US stocks climbed and bonds retreated on Tuesday, with regional bank shares leading the gains after the collapse of Silicon Valley Bank drove sharp declines in the previous session.
Wall Street’s benchmark S&P 500 index closed up 1.6 per cent, while the tech-heavy Nasdaq Composite added 2.1 per cent after fresh data showed that US consumer price inflation had slowed to an annual rate of 6 per cent in February, in line with economists’ forecasts.
Beleaguered bank stocks led the rally, with shares in First Republic Bank closing up by more than a quarter after earlier gaining as much as 63 per cent. The bank had tumbled 62 per cent on Monday.

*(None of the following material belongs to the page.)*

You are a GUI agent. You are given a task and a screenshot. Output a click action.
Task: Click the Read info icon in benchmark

The broad KBW Nasdaq Bank index was up 3.2 per cent. On Monday, it had fallen 12 per cent, with US regional banks plummeting most sharply despite President Joe Biden’s assurance that regulators would do “whatever is needed” to protect depositors in the wake of SVB’s failure.

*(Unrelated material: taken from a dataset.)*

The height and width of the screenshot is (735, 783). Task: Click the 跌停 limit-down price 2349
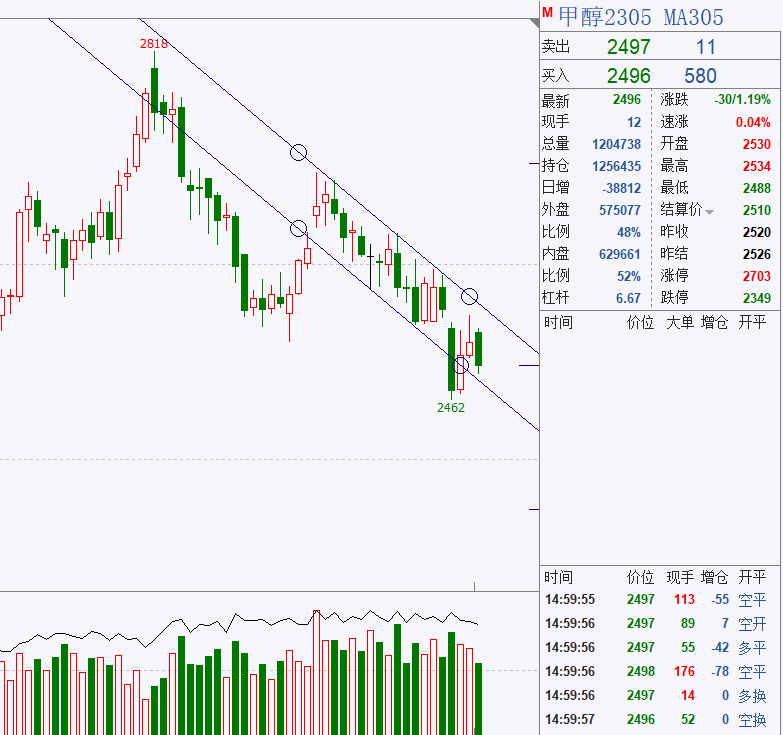click(x=756, y=297)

“The contagion seems to be fairly limited, as the issues were created by a bank with little to no risk management,” said Neil Birrell, chief investment officer at Premier Miton Investors. “The authorities are stepping in and doing the right thing, so I don’t think the ramifications are as bad as they seem.”
However, rating agency Moody’s Investors Service on Tuesday cut its US banking outlook from stable to negative, citing a “rapidly deteriorating operating environment”.
Bond markets fell back following a historic rally on Monday as investors bet that central banks would slow their monetary tightening plans. The yield on the two-year US Treasury note, which closely tracks interest rate expectations and moves inversely to its price, was up 0.2 percentage points at 4.23 per cent following its biggest one-day drop since 1987 on Monday.
Tuesday’s inflation figures come after a series of data releases that pointed to a still-hot US economy.
But the failure of SVB and ensuing turmoil in the banking system have fuelled bets that the US Federal Reserve is likely to opt for a smaller, quarter-percentage-point interest rate rise later this month — or even pause its monetary policy tightening altogether — sending Treasury yields down and providing some support to equities.
Following the latest inflation data, markets are pricing in a roughly 75 per cent chance of a quarter-point rise at the Fed’s meeting that ends on March 22, with a 25 per cent probability of no change. Prior to SVB’s collapse last week, investors thought a half-point increase was the most likely outcome.
The February consumer price report was “unlikely to sway the Fed” ahead of its meeting next week, according to Silvia Dall’Angelo, senior economist at Federated Hermes.
“Following the stress episode in financial markets due to the collapse of SVB bank, financial stability is likely to rank as high as inflation among Fed’s considerations,” said Dall’Angelo. “We expect the Fed will hike rates by [0.25 percentage points] next week.”
Banks in Europe also steadied on Tuesday. The European Stoxx banking index closed up 2.5 per cent after dropping 6.7 per cent on Monday, amid concerns over contagion from SVB’s failure and that measures to shore up the US financial system would not extend to Europe.
The return to relative calm in markets came after shares of Japan’s biggest banks dropped sharply earlier on Tuesday as investors reacted to the previous day’s sell-off on Wall Street. Japan’s Topix Banks index tumbled 7.4 per cent, its worst day in more than three years, while the Topix fell 2.7 per cent. Shares of MUFG, Mizuho and SMFG fell between 7.1 per cent and 8.6 per cent.
In foreign exchange markets, the dollar index, which measures the greenback against six peer currencies, lost 0.1 per cent.
Brent crude, the international benchmark, fell 3.9 per cent to just less than $78 a barrel.